* Dataset items:
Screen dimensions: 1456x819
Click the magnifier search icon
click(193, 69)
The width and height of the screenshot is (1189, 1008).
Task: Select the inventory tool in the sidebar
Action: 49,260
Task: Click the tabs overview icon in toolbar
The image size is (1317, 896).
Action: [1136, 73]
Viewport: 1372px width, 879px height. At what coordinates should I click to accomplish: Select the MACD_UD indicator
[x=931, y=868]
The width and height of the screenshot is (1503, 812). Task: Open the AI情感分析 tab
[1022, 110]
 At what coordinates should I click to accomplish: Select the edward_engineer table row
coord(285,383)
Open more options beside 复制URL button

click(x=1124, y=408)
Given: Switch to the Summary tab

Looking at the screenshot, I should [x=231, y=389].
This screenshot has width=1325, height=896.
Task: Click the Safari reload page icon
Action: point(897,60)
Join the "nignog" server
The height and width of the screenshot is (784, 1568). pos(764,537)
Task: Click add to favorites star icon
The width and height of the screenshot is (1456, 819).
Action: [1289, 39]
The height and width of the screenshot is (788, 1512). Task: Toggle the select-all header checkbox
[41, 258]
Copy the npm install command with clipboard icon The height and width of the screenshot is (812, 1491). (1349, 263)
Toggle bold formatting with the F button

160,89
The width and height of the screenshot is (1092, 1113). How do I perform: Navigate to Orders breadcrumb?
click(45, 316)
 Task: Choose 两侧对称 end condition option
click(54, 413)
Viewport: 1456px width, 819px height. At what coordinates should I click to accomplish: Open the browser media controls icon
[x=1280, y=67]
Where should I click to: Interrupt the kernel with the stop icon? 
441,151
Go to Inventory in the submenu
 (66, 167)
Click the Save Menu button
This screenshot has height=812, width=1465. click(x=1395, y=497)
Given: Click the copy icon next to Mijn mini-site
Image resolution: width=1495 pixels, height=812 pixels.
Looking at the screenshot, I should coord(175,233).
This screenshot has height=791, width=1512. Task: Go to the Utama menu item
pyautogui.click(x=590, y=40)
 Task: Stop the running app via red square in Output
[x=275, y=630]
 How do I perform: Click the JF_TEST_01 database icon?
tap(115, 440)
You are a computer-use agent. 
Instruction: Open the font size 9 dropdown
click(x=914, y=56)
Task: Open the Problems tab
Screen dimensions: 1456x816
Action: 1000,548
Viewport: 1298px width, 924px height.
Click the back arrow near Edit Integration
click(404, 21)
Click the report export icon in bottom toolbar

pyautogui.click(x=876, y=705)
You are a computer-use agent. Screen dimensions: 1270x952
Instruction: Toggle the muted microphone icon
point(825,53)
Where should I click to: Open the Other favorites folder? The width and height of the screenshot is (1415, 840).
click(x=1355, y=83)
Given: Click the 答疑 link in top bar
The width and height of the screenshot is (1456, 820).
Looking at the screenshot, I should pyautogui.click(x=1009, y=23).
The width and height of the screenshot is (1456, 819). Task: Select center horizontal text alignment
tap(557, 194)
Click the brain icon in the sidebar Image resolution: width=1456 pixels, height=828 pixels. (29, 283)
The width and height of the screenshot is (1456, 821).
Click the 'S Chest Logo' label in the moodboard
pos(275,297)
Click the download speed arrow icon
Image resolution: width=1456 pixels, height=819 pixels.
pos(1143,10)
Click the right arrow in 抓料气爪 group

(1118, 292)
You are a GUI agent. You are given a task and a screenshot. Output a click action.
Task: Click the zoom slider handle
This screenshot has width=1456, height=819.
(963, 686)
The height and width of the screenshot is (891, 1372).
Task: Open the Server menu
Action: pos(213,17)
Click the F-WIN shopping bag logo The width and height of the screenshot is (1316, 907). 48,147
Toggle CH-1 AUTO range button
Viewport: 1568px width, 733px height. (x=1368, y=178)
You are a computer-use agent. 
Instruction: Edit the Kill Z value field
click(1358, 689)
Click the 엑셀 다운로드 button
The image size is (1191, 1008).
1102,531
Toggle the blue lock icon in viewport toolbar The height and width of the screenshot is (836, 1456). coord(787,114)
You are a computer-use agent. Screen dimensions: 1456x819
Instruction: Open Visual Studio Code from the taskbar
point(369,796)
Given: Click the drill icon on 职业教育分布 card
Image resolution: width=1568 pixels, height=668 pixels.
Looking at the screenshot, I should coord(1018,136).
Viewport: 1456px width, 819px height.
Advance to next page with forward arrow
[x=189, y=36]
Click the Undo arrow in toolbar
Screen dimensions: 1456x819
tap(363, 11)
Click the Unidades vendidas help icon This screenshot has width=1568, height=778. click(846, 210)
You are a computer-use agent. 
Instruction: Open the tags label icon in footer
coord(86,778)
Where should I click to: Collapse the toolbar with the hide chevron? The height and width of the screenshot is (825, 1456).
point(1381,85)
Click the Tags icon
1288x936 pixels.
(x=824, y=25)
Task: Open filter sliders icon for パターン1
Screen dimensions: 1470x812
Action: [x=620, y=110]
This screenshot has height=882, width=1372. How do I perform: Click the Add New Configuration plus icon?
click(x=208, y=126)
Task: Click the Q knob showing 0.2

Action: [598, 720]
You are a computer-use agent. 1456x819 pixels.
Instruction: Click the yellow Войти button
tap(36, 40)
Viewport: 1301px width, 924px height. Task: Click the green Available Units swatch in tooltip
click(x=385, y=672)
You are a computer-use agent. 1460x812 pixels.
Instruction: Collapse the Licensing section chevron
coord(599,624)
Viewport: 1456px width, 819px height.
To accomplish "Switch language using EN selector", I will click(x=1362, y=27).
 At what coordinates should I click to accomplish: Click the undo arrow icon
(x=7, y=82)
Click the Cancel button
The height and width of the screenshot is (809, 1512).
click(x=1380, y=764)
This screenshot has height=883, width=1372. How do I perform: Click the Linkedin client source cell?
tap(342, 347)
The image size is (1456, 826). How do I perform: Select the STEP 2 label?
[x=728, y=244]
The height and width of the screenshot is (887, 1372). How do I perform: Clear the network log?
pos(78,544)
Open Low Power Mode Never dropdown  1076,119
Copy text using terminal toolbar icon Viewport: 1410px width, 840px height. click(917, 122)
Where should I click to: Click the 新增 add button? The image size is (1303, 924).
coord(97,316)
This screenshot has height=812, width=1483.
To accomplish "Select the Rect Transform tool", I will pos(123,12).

* Problem description: Every line that contains the string "will" should be copied from the entries.

* Completed exercise:
To accomplish "Switch language using EN selector", I will click(x=1362, y=27).
To accomplish "Select the Rect Transform tool", I will pos(123,12).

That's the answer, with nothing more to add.